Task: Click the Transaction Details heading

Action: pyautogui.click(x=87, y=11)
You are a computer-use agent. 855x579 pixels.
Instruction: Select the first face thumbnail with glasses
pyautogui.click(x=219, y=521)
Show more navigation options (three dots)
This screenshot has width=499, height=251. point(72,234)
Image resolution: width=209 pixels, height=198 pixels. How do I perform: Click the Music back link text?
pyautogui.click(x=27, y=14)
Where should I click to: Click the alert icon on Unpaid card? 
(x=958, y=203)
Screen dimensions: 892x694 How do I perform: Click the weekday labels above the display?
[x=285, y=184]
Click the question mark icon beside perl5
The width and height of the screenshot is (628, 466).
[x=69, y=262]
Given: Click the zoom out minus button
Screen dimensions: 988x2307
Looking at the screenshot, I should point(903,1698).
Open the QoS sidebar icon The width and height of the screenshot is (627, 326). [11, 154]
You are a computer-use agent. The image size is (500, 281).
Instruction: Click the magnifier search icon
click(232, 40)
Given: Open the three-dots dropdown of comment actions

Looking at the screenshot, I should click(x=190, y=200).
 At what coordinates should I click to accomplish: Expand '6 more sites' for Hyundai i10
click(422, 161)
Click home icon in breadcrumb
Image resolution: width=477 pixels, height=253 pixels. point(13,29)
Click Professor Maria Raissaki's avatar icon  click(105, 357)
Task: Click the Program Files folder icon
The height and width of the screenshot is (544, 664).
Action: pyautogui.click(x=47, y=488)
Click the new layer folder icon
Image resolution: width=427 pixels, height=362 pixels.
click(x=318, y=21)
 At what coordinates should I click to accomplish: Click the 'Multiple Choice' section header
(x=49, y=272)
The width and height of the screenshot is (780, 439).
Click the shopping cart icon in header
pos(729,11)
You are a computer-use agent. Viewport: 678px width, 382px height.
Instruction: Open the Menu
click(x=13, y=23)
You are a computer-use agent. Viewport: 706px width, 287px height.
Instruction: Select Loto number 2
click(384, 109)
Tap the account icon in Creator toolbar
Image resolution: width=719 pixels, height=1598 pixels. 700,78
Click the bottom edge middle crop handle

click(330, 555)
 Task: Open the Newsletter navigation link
--
▶ _What you should do_: Type the records again in full, matching them exactly.

▶ _Solution to this exercise_:
Task: Click the Transaction Details heading

Action: pyautogui.click(x=87, y=11)
You are a computer-use agent. 855x579 pixels.
Instruction: Select the first face thumbnail with glasses
pyautogui.click(x=219, y=521)
Show more navigation options (three dots)
This screenshot has width=499, height=251. point(72,234)
Image resolution: width=209 pixels, height=198 pixels. How do I perform: Click the Music back link text?
pyautogui.click(x=27, y=14)
Where should I click to: Click the alert icon on Unpaid card? 
(x=958, y=203)
Screen dimensions: 892x694 How do I perform: Click the weekday labels above the display?
[x=285, y=184]
Click the question mark icon beside perl5
The width and height of the screenshot is (628, 466).
[x=69, y=262]
Given: Click the zoom out minus button
Screen dimensions: 988x2307
Looking at the screenshot, I should point(903,1698).
Open the QoS sidebar icon The width and height of the screenshot is (627, 326). [11, 154]
You are a computer-use agent. The image size is (500, 281).
Instruction: Click the magnifier search icon
click(232, 40)
Given: Open the three-dots dropdown of comment actions

Looking at the screenshot, I should click(x=190, y=200).
 At what coordinates should I click to accomplish: Expand '6 more sites' for Hyundai i10
click(422, 161)
Click home icon in breadcrumb
Image resolution: width=477 pixels, height=253 pixels. point(13,29)
Click Professor Maria Raissaki's avatar icon  click(105, 357)
Task: Click the Program Files folder icon
The height and width of the screenshot is (544, 664).
Action: pyautogui.click(x=47, y=488)
Click the new layer folder icon
Image resolution: width=427 pixels, height=362 pixels.
click(x=318, y=21)
 At what coordinates should I click to accomplish: Click the 'Multiple Choice' section header
(x=49, y=272)
The width and height of the screenshot is (780, 439).
Click the shopping cart icon in header
pos(729,11)
You are a computer-use agent. Viewport: 678px width, 382px height.
Instruction: Open the Menu
click(x=13, y=23)
You are a computer-use agent. Viewport: 706px width, 287px height.
Instruction: Select Loto number 2
click(384, 109)
Tap the account icon in Creator toolbar
Image resolution: width=719 pixels, height=1598 pixels. 700,78
Click the bottom edge middle crop handle

click(330, 555)
 Task: Open the Newsletter navigation link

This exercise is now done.